Eventually I made my way to the monastery, and saw two somewhat distinct halves. A part that looked like a church, with its steeple and stained-glass windows and such, as well as presumed buildings for the monks in which to house themselves or something. I did not visit this part, it did not seem terribly open. The other half, the one I went into, was more or less a long rectangle of buildings, all connected, and decidedly brown in color scheme. Barrels and beer kegs were in a garage on the right and a long shop on the left. At the end was a small courtyard with plenty of tables and chairs and umbrellas stacked against the wall to keep out of the rain. I knew and had later reaffirmed for me that this was not exactly the ideal season for tourists. The brewery, which I could see just past the courtyard, was attached to the cafe, which I entered.
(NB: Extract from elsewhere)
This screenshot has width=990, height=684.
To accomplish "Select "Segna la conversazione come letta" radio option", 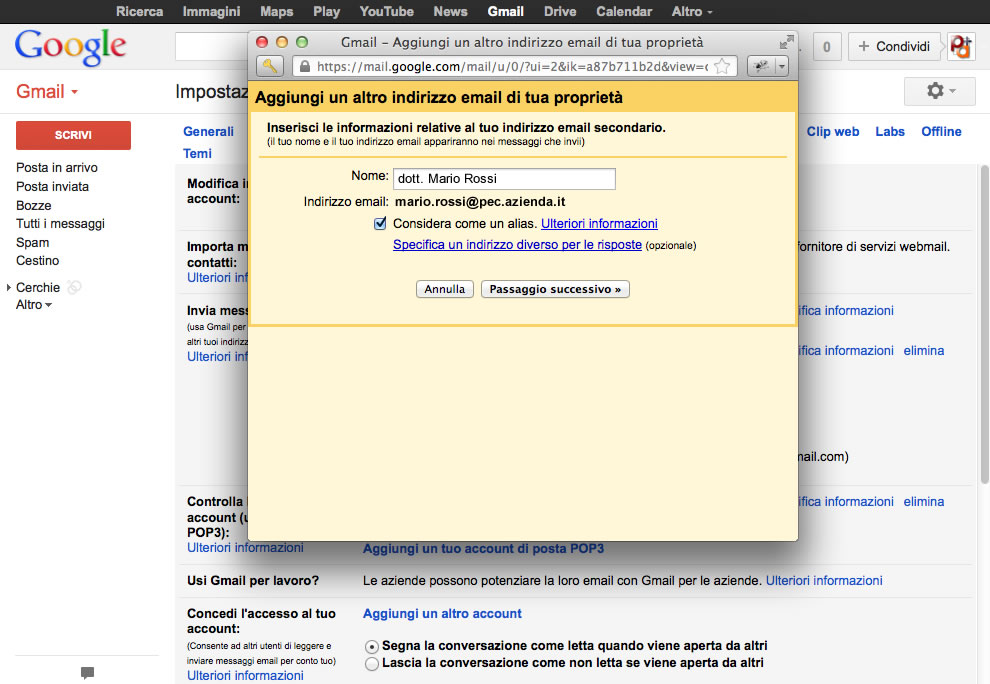I will point(372,646).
Inside was a fairly unassuming row for sliding trays down to grab foods and order at different stations, a cooler with drinks, and a cash register at one end. I ordered a spicy meat sandwich, being told it was very good, and the blonde beer. Two beers were available here, both brewed here and not readily available elsewhere. The only other place I saw a beer from here, and only the blonde, was in a 6-pack of Trappist beers for sale later in Brugge.
My sandwich came soon, and I was taken back by its appearance. Imagine, if you will, a patty with three raised ridges going across the shorter of the two lengths of the meat. It was strange-looking, but I dove in. And boy was I glad the look didn't stop me, it was really good. The beer went wonderfully with it, and after finishing I had the dunkel (dark) beer, this one only available here and nowhere else.
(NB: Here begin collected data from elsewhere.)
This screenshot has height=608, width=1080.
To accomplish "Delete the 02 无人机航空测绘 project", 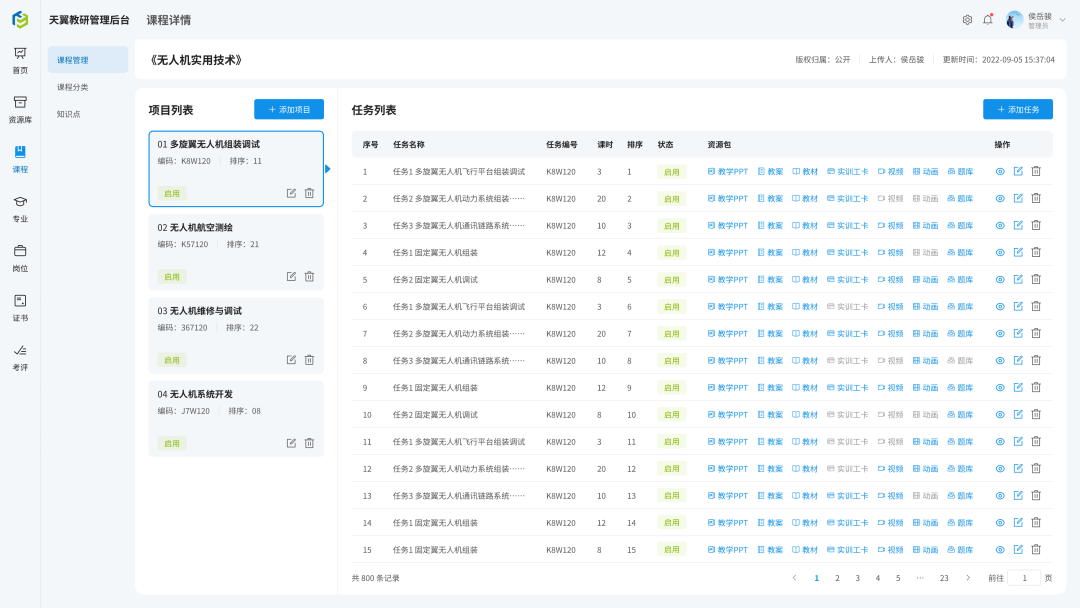I will [x=309, y=276].
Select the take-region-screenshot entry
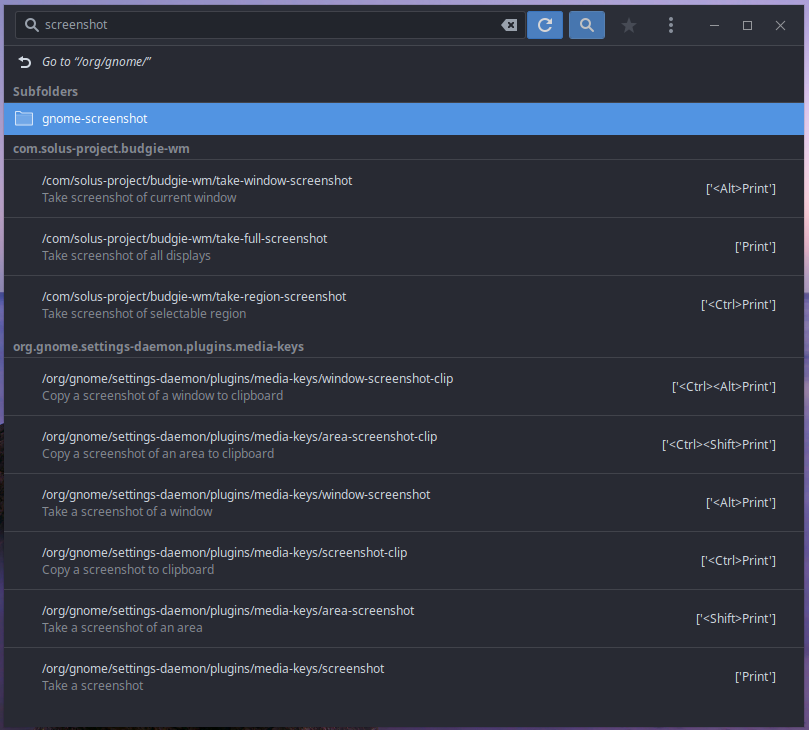This screenshot has height=730, width=809. (400, 305)
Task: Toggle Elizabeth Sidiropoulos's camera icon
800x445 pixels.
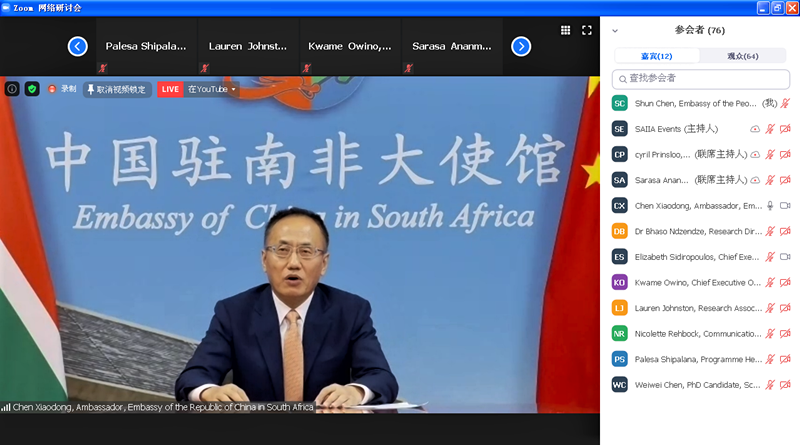Action: [x=785, y=257]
Another very very good beer, both of them were amazing really. Yet despite the Trappist claim (substantiated by others!) for the beer being world-class, I would say this was perhaps only a step or two above a “good” beer one can get back in the states. Undeniably good, yes, but not so good as to be good enough reason to travel hundreds of miles from the other cities I visited to walk for miles in the rain and sit in a nearly-empty cafe just to try these beers. Which, actually, made it even more worth it. I went a distance that so very few have and indeed even would. All for the story and the beer and the experience. And I loved it, all of it.
After finishing my meal I left and walked around the parking lot, seeing a big sign. I went over and looked closer and it was a map of the monastery, of course. It showed the various buildings and nearby paths and such, and showed that the Belgium/Netherlands border actually crossed through part of the monastery! I went walking down a road in the opposite direction of town for perhaps two minutes before coming across a dotted line in the middle of the road, on a diagonal. It was the border, clearly marked with a BE on one side and NL on the other. So, of course, I danced on the border and hopped from one side to the other and stood straddling the line. Of course. One must do these things when one has the opportunity.
I really enjoyed my time there despite this being a town with so little to “do” there. I walked back to town and got a ride to the train station from the guy that welcomed me the night before after checking out, and hopped on a train to Brugge. While waiting for the train there was a girl at the station with whom I spoke before and during the train ride, and she knew the guy that brought me there, because it's such a small town. I love that, where everyone knows everyone else. She was concerned for the man because he had a black eye and looked like he'd been in a fight. I didn't ask him about it nor was it mentioned, but the girl knew him and wanted to know. I bet by asking her mom and asking around she will have found out how soon enough.